Ruth Sorenson also known as Grandma Sorenson is a main character in Brandon Mull's fantasy series Fablehaven.

In the books

Fablehaven
Grandma Sorenson is Grandpa Sorenson's wife, Ruth. She got turned into a chicken by a genie who is prisoner in the dungeon beneath the house.  She was trying to gain information from the genie, but when one asks a genie a question one must first answer any question put to them by the genie.  If you find yourself unwilling to answer the question, or if you lie, the genie is allowed to take a small revenge on you.  This one turned Grandma into a chicken.  Grandpa named her Goldilocks to keep the situation hidden from the children, but he did put the cage in the kids' room and allow them to play with her and take care of her. In Fablehaven when all seems lost Grandma/Goldilocks spells out "I M GRAM" on the floor with her kernels of food and they take her to Muriel to change her back. After Muriel gets released, Grandma takes them to Nero the troll because he has a seeing stone and can tell them where Grandpa and Lena are being held. But they must trade something for this information. They convince him to accept a massage from Grandma in return for the information, and he agrees. They then go to rescue Grandpa and Lena, but things do not go well, and everyone ends up captured except Kendra, who eventually saves them all.

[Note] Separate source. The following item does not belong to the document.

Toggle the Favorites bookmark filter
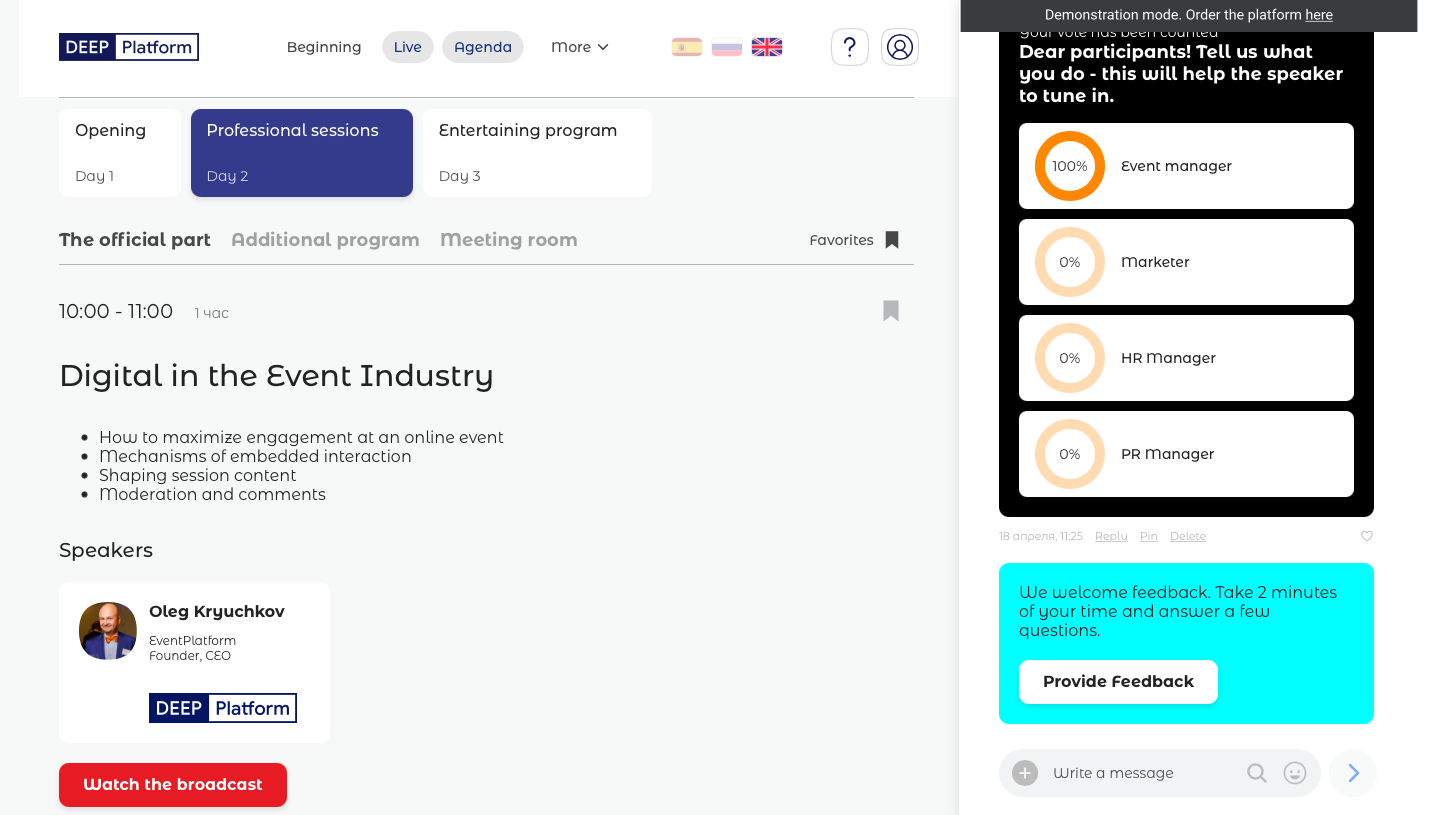1437x815 pixels. click(x=892, y=240)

Fablehaven: Rise of the Evening Star
Grandma has a minor role in book 2. She ends up getting captured by Vanessa and Christopher Vogal. Grandma reveals that the reason she was a chicken was because a jinn changed her into one because she did not answer the jinn's question.

Fablehaven: Grip of the Shadow Plague
In the third book, Grandma gets turned into a shadow along with Grandpa.  Kendra and Seth must destroy the Shadow Plague to save them.  Grandma refuses to place any trust whatsoever in Vanessa.

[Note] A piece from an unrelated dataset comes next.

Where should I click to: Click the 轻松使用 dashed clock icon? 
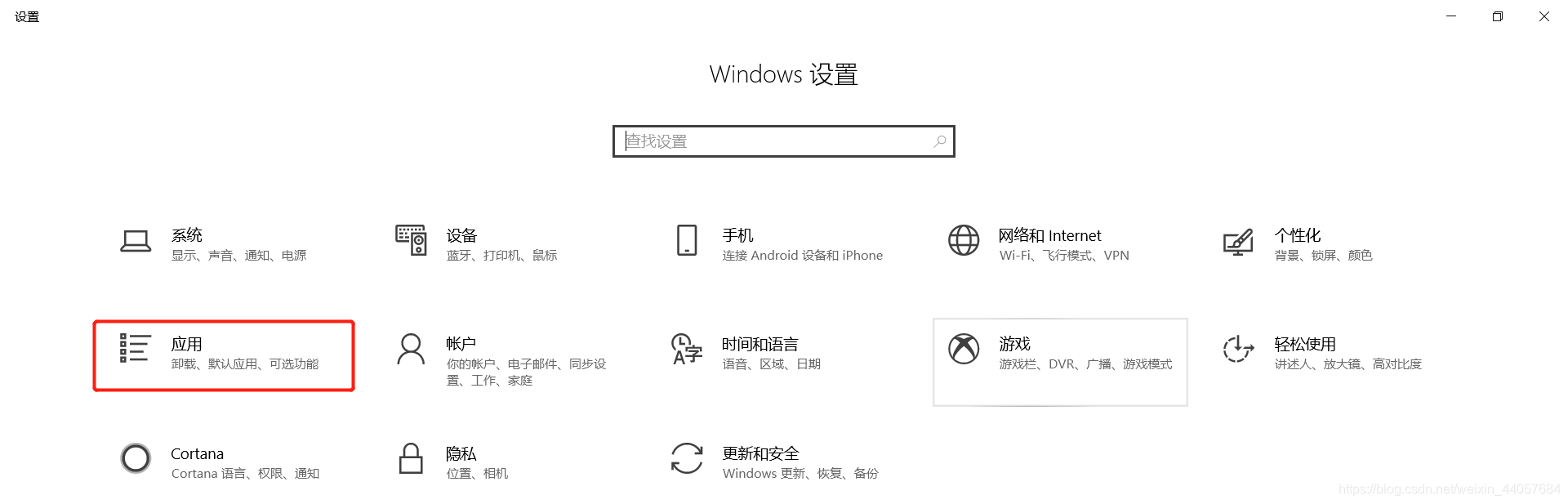[1238, 349]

Fablehaven: Secrets of the Dragon Sanctuary
In book 4, Grandma has only a minor role. She takes Kendra and Seth to a hotel on Winter Solstice.  Grandma still is doubtful about Vanessa.

Fablehaven: Keys to the Demon Prison
In book 5, Grandma opens the Doomsday Capsule left by Patton Burgess.  After being part of a failed rescue mission, Grandma is imprisoned at Living Mirage until the Sphinx came to make his minions step down.  Minor role.

Film
A Fablehaven film has been confirmed but it is unknown who will play any of the characters.